§ TASK 1: Copy the forum thread about brown algae below, word for word and in full.

§ DOCUMENT TEXT:
╔══
# Would more plants cure brown algae?



## Huugs (Apr 25, 2005)

Hi. At the moment I have 2 new ish tanks. They are both under 2 months and have a serious brown algae problem. The water is fairly hard water and has nitrates at 20ppm from the tap which means I have trouble keepig them down in the tanks anyway.
This stuff comes off easily but grows back within 2-3 days. I have tried a few things but Im still having huge trouble with it.

The 13Gal has a few plants and the light is a 36W Triton
The 20Gal has no plants and a triton 36W light.
I have tried a having the tank lit for 10, 12 and 13 hours a day. The water circulation is good and aerates it well.

At the mo the planted tank has a couple of plants but they are in pretty bad shape (probably coz i only had an 18W light on there) the leaves are covered in algae and they just dont seem to grow or recover. The hygrophilas is a bit yellow and straggly (maybe from low light?).
If i plant the tanks heavily will this help?


----------



## Mr Aquarium (Jan 18, 2005)

The only thing I learner about brown algie, is it;s your lightning, not enough, the othr thing is it won;t go away, you have to wipe it off or get a bristle nose pleco, they will do a good job of cleaning your algie for ya.


----------



## Damon (Jan 18, 2005)

It may impede its growth but no they won't stop it. They will keep other algaes from growing.


----------



## Huugs (Apr 25, 2005)
╚══
§ INFORMATION GIVEN:
╔══
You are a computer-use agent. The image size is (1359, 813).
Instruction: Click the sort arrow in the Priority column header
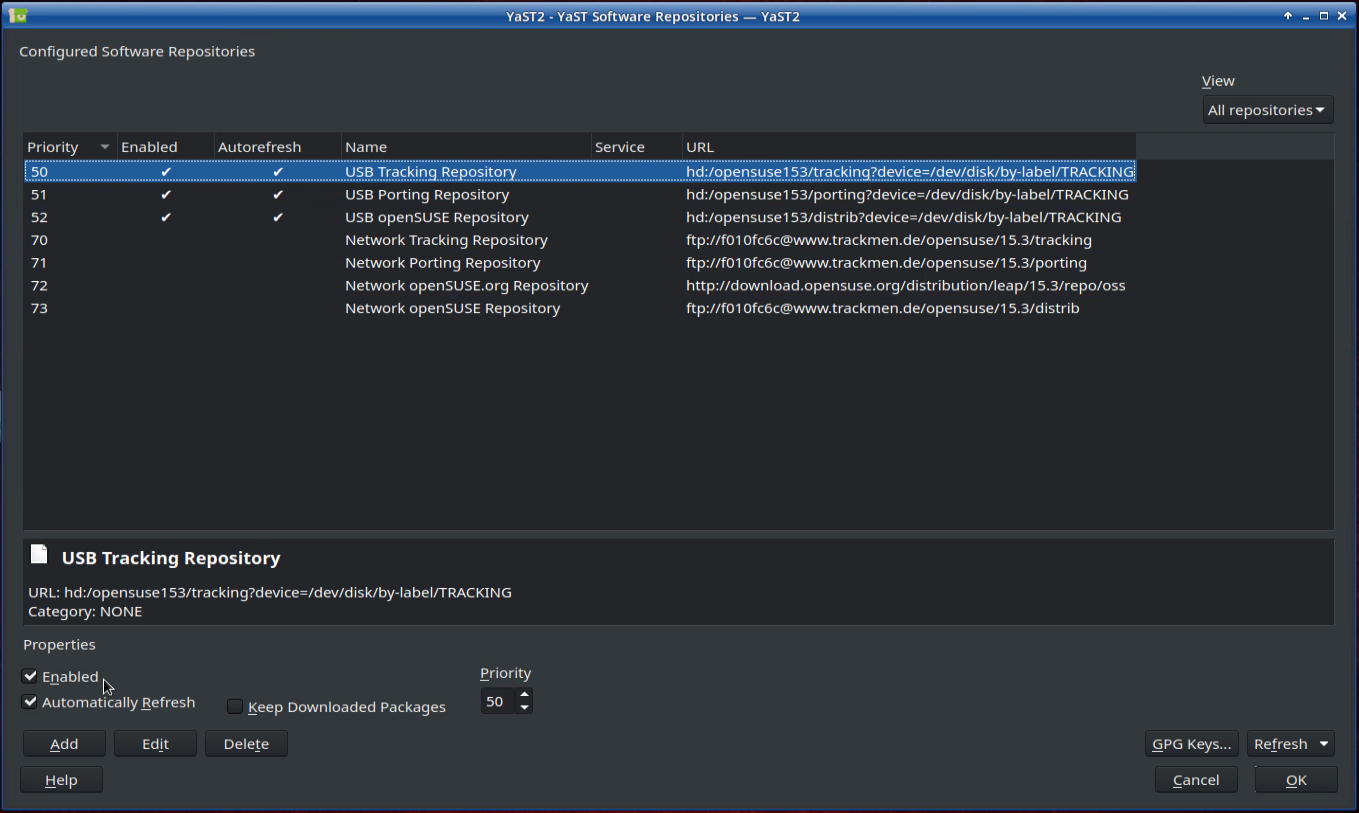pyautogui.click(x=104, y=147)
╚══
╔══
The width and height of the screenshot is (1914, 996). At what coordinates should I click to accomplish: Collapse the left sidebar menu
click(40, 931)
╚══
╔══
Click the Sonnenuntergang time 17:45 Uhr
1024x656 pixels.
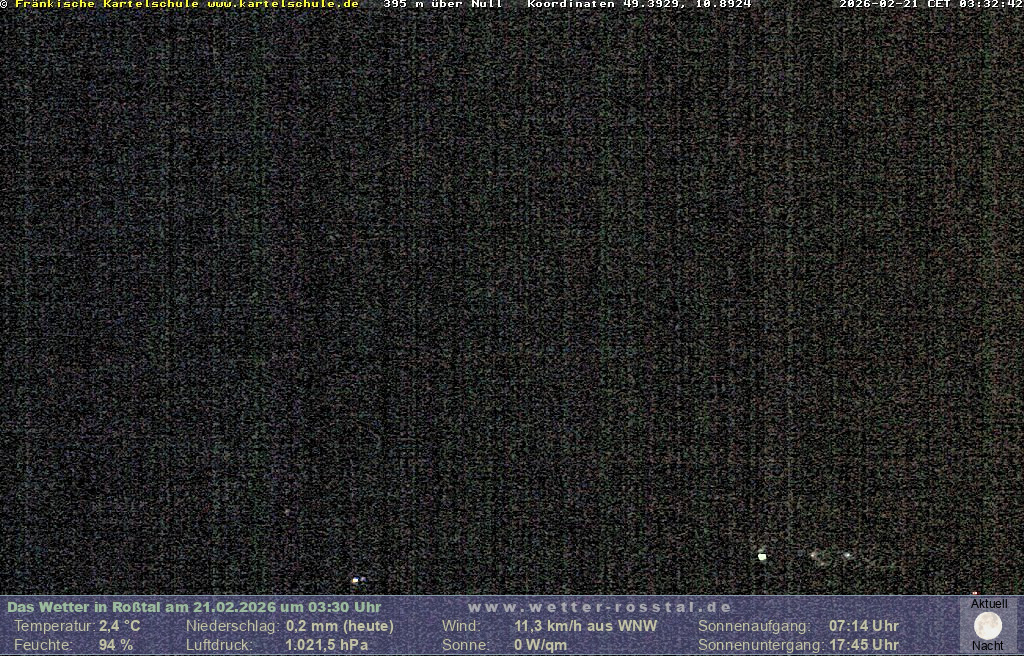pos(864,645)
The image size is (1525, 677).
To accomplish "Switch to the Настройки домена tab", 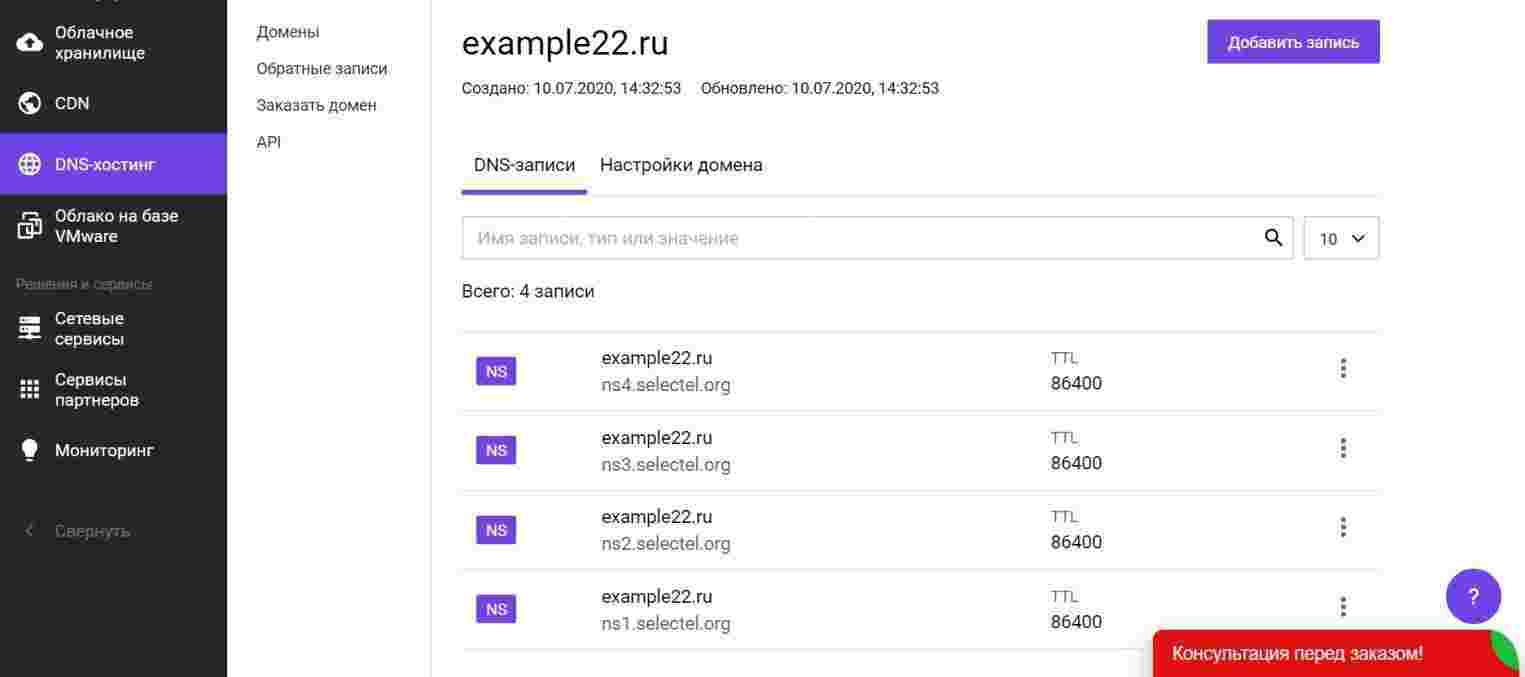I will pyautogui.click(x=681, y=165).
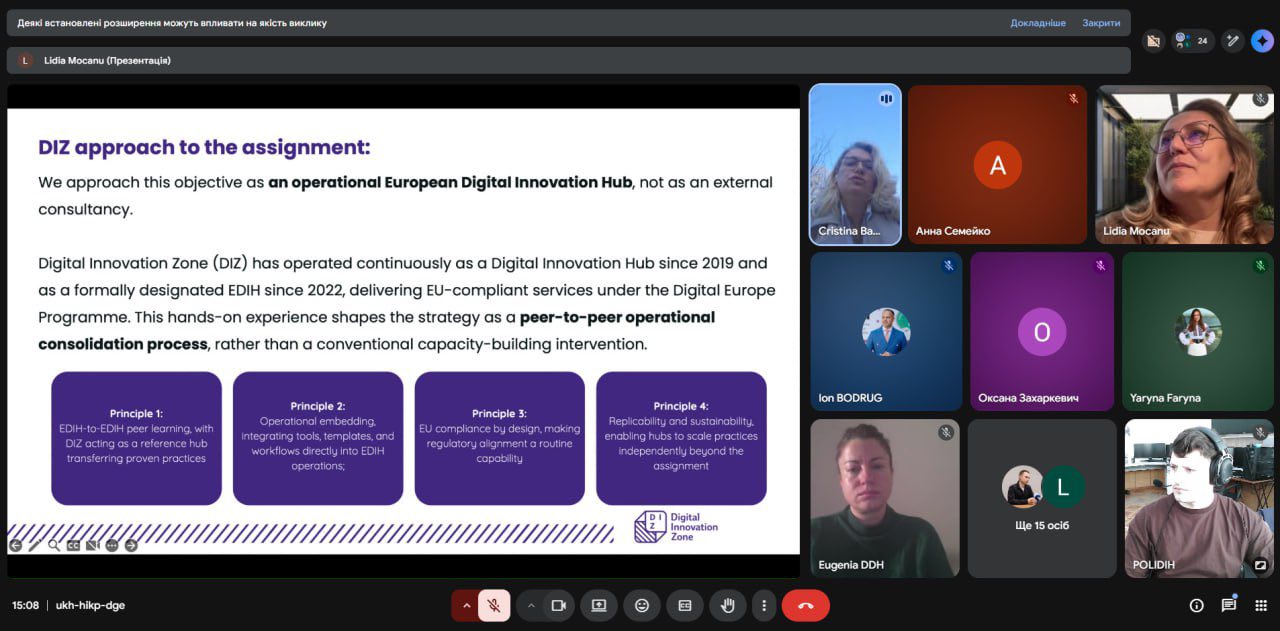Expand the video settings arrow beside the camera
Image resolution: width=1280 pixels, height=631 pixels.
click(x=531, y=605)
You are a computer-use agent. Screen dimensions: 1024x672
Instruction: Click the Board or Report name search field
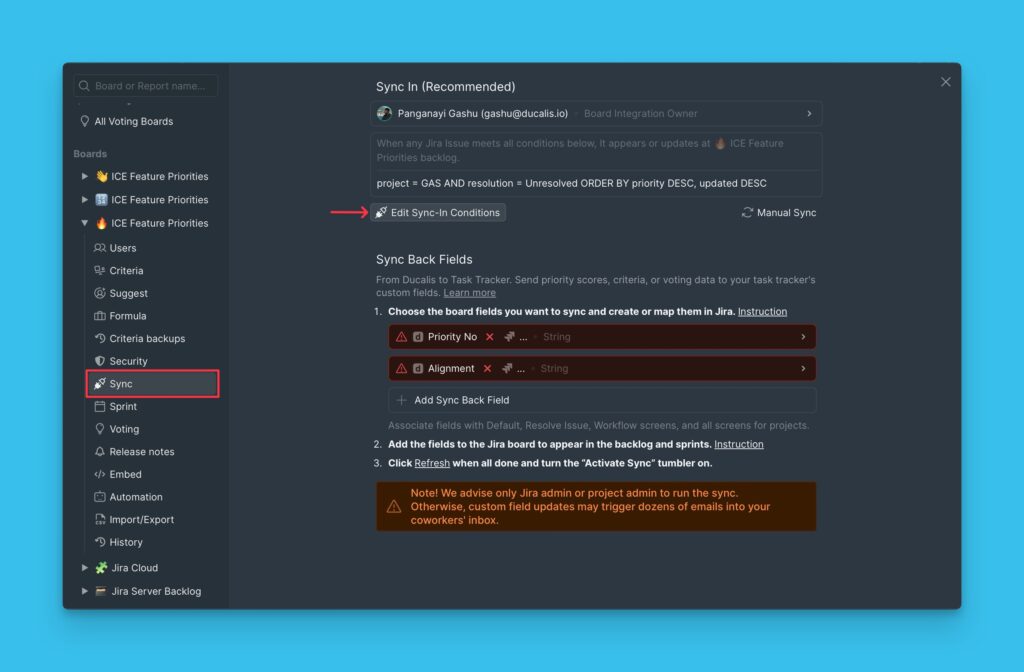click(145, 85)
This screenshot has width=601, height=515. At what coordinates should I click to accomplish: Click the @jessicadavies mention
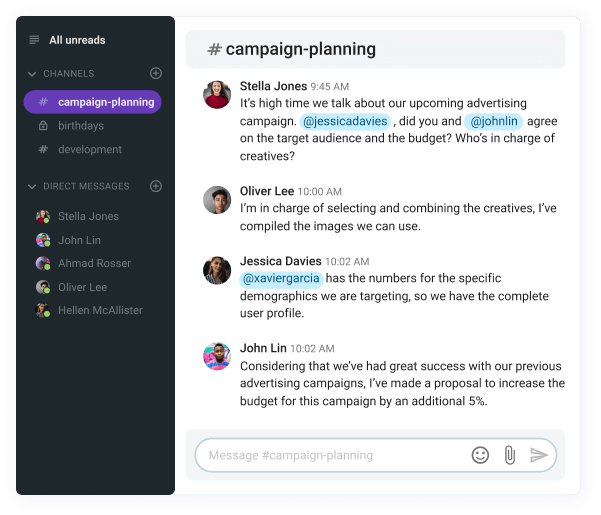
╚══
§ TASK 2: Repeat the lines of the listing starting with the line that contains "You are a computer-use agent. The" and going on through the line that contains "pyautogui.click(x=104, y=147)", including both of those lines. Leave the pictures out of your answer.

§ EXERCISE RESULT 1:
# Would more plants cure brown algae?



## Huugs (Apr 25, 2005)

Hi. At the moment I have 2 new ish tanks. They are both under 2 months and have a serious brown algae problem. The water is fairly hard water and has nitrates at 20ppm from the tap which means I have trouble keepig them down in the tanks anyway.
This stuff comes off easily but grows back within 2-3 days. I have tried a few things but Im still having huge trouble with it.

The 13Gal has a few plants and the light is a 36W Triton
The 20Gal has no plants and a triton 36W light.
I have tried a having the tank lit for 10, 12 and 13 hours a day. The water circulation is good and aerates it well.

At the mo the planted tank has a couple of plants but they are in pretty bad shape (probably coz i only had an 18W light on there) the leaves are covered in algae and they just dont seem to grow or recover. The hygrophilas is a bit yellow and straggly (maybe from low light?).
If i plant the tanks heavily will this help?


----------



## Mr Aquarium (Jan 18, 2005)

The only thing I learner about brown algie, is it;s your lightning, not enough, the othr thing is it won;t go away, you have to wipe it off or get a bristle nose pleco, they will do a good job of cleaning your algie for ya.


----------



## Damon (Jan 18, 2005)

It may impede its growth but no they won't stop it. They will keep other algaes from growing.


----------



## Huugs (Apr 25, 2005)

§ EXERCISE RESULT 2:
You are a computer-use agent. The image size is (1359, 813).
Instruction: Click the sort arrow in the Priority column header
pyautogui.click(x=104, y=147)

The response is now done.